Alas, we were doing so well until now: we had on one side a -20$ loss, and on the other a +11.20$ loss from the possible negative effects of our risky driving. But here what do we do with the value of staying alive? We can revert the problem, and observe that if we factor the chance of death out, we have a total loss from the other factors totaling -8.80$, i.e. a gain. In other words, with the numbers above, unless we consider the chance of dying on the road, we should prefer to bust the speed limits. 

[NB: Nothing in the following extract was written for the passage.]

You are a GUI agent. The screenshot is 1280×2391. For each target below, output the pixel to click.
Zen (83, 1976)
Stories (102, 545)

On the other hand, we have given the odds of dying one-in-a-million odds. This is not too far-fetched, by the way – statistics show that the number of fatalities in the US in recent years is of just above one per 100 million miles traveled. Here we may e.g. be talking of a 10-mile-long road segment, and indeed the chances of dying on a car crash might be ten times higher than average if you are speeding. In evaluating our loss, we may thus end up with the following conclusion: if we value our life more than 8.8 million dollars, we should NOT exceed the speed limits, as the increased chance of dying, although still quite small (in the one-in-a-million ballpark), weighs in too much in the total loss, which becomes positive. Not speeding up will thus be the best option, unless you really give your own life a ridiculously low monetary value.

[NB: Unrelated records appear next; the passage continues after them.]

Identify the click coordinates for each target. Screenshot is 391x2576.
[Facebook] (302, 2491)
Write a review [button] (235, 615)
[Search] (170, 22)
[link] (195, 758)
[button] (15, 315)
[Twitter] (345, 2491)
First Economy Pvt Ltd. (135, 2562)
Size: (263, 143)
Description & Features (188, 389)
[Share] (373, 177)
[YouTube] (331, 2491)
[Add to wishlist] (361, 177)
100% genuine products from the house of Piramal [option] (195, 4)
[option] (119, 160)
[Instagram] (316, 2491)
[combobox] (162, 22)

The alert reader might have noticed that we have neglected, in the above calculation, several negative consequences that may affect the safe-side decision of obeying speed limits: e.g., even by not speeding we are subjected to a risk (albeit a tenfold smaller one, in our personal evaluation) of dying in a car crash in that road segment. That is true, but the effect on the discussion is irrelevant – we can take that loss factor out by arguing that “one in a million” is the increase in the odds of a lethal car crash due to speeding. Similar considerations apply for the chances of accidents and tickets.

In summary, what have we learned by the risk analysis above? A good deal of wisdom, I would say: having been forced to give a monetary value to phenomena and possibilities of quite different nature, we have touched the heart of the matter. Indeed, there are things money cannot buy. Again, to some extent this also depends on your personal judgement, but whenever your health and your life are factors in a risk analysis, you are well advised to err on the side of caution! 

More in general, and less dramatically, there are a number of situations when the possible outcomes of our decisions cannot be measured on the same scale as others. Does that mean that a risk analysis is useless in those cases? I would say no. The analysis of the various outcomes will force us to assign relative chances of the various possibilities, and already this is a very sound way to approach the decision making process: you will be thinking forward, and your decision will be much better informed than one driven by a gut feeling.